[УСЛОВИЕ ЗАДАЧИ]:
Перепишите из текста об Оковском лесе отрывок от слов «Оковцы, как и» до слов «знаменитому оковецкому источнику.» включительно, ничего не меняя.

[СТРАНИЦА]:

Однажды мы с директором Селижаровского леспромхоза Николаем Петровичем Беляковым собрались и поехали в эту глухую, дальнюю сторону — через реки, мосты, через большие и малые болота.
На въезде в Оковский лес, как крепость, на горе стоит старинное село Оковцы. Мы остановились наверху и долго смотрели на море соснового леса.
— Тут есть интересное место, — сказал Николай Петрович.
Мы спустились вниз, постояли на мосту через Пырошню, над запрудой с черной мельницей и белыми облаками. Река тихо плыла среди прибрежных песков. Место, о котором шла речь, в самом деле оказалось любопытным. Над водой, в высоте, нависал огромный зеленый холм. Это было Оковецкое городище — город тысячелетней древности, где когда-то шла забытая, непонятная теперь для нас жизнь.
Оковцы, как и Оковский лес, встречаются на страницах наших летописей. По записи летописца, здесь «в тесных, непроходимых местах» в 1547 году были схвачены ржевские опальные князья Михаил Глинский и Турунтай Пронский. Несколькими годами позже в Оковцы приезжал царь Иван Грозный. Тысячи людей шли и ехали сюда за лекарственной водой к лесному ключу — к некогда знаменитому оковецкому источнику.
— Поедемте в Сибирское лесничество, — предложил Николай Петрович. — Там у нас есть один человек. Он всю подноготную этих лесов знает.
Сибирское лесничество лежало вдоль Пырошни и Тудовки, по холмам и болотам Оковского леса. В вышине над дорогой качался могучий вековой бор. На многие километры вокруг была таежная глушь. Тут и в самом деле пахло Сибирью. Я спросил Николая Петровича, откуда взялось такое название.
— В этом лесу есть деревня Сибирь. Почему так зовут, я даже не знаю. Вот спросим у Агафонова.
Все в этих местах было сурово и загадочно. Качался лес. Шумели сосны и ели. Наконец мы приехали в деревню Малый Бор, где была контора лесничества.
Начальник Сибирского лесопункта Николай Иванович Агафонов оказался невысоким веселым человеком, который действительно знал все на свете. Мы сели у старой плотины на берегу Пырошни и, бросая камешки в воду, стали глядеть на реку.
— Сибирь-то? — переспросил Агафонов. — Есть такая деревня. Стоит с тех времен, когда тут гоняли на каторгу. Арестантов на три дня останавливали, расковывали, мыли в бане и вели дальше. С тех пор и осталось: Сибирь и Сибирь…
Мне показалось странно и не по пути, идя откуда бы то ни было, забираться в такую глушь. Я сказал об этом рассказчику. Но Агафонов пожал плечами и возразил:
— Люди говорят. Значит, что-то такое было…
Нет, ничего не забывается в народе. Тут помнили еще и не про такие дела.
— В здешнем лесу есть одно урочище, Ботвининский Мох. Болото и болото. На болоте стоит сосновый остров. Место называется Городок. Говорят, где этот мох, раньше было озеро и туда приезжали на стругах торговать. Так старики рассказывают.

[ИСХОДНЫЕ ДАННЫЕ]:
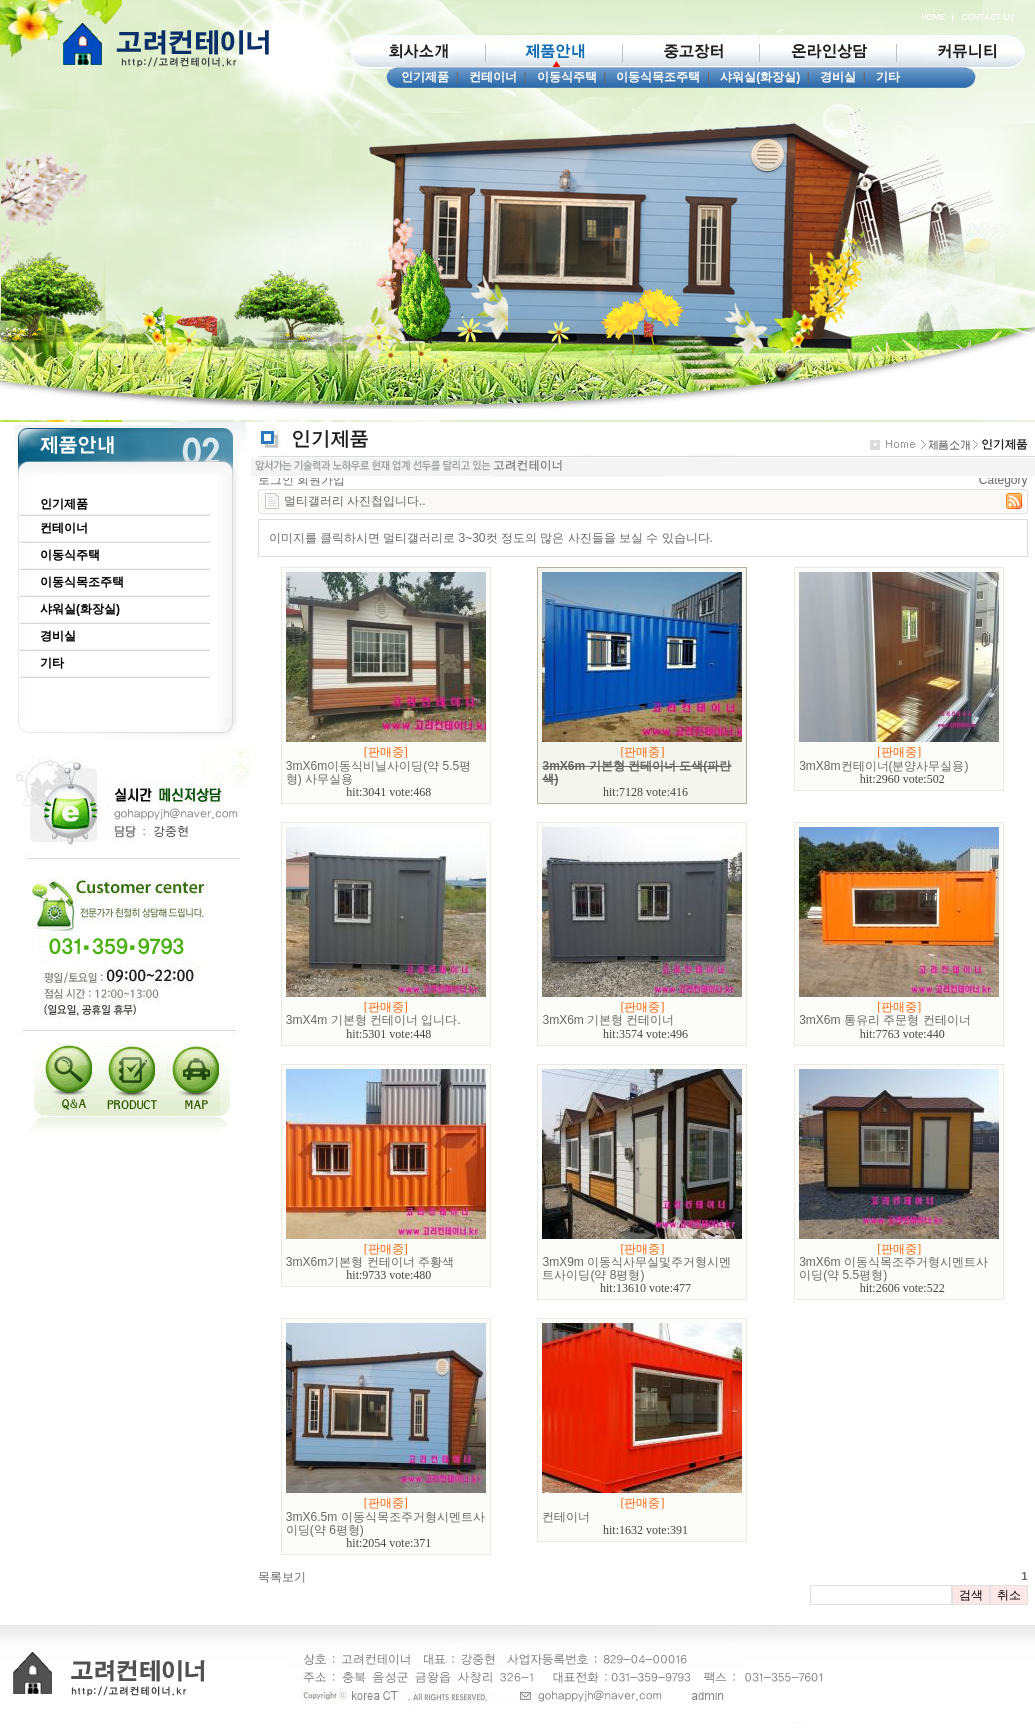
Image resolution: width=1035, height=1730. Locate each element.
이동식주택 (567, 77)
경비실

[ОТВЕТ К ЗАДАЧЕ]:
Оковцы, как и Оковский лес, встречаются на страницах наших летописей. По записи летописца, здесь «в тесных, непроходимых местах» в 1547 году были схвачены ржевские опальные князья Михаил Глинский и Турунтай Пронский. Несколькими годами позже в Оковцы приезжал царь Иван Грозный. Тысячи людей шли и ехали сюда за лекарственной водой к лесному ключу — к некогда знаменитому оковецкому источнику.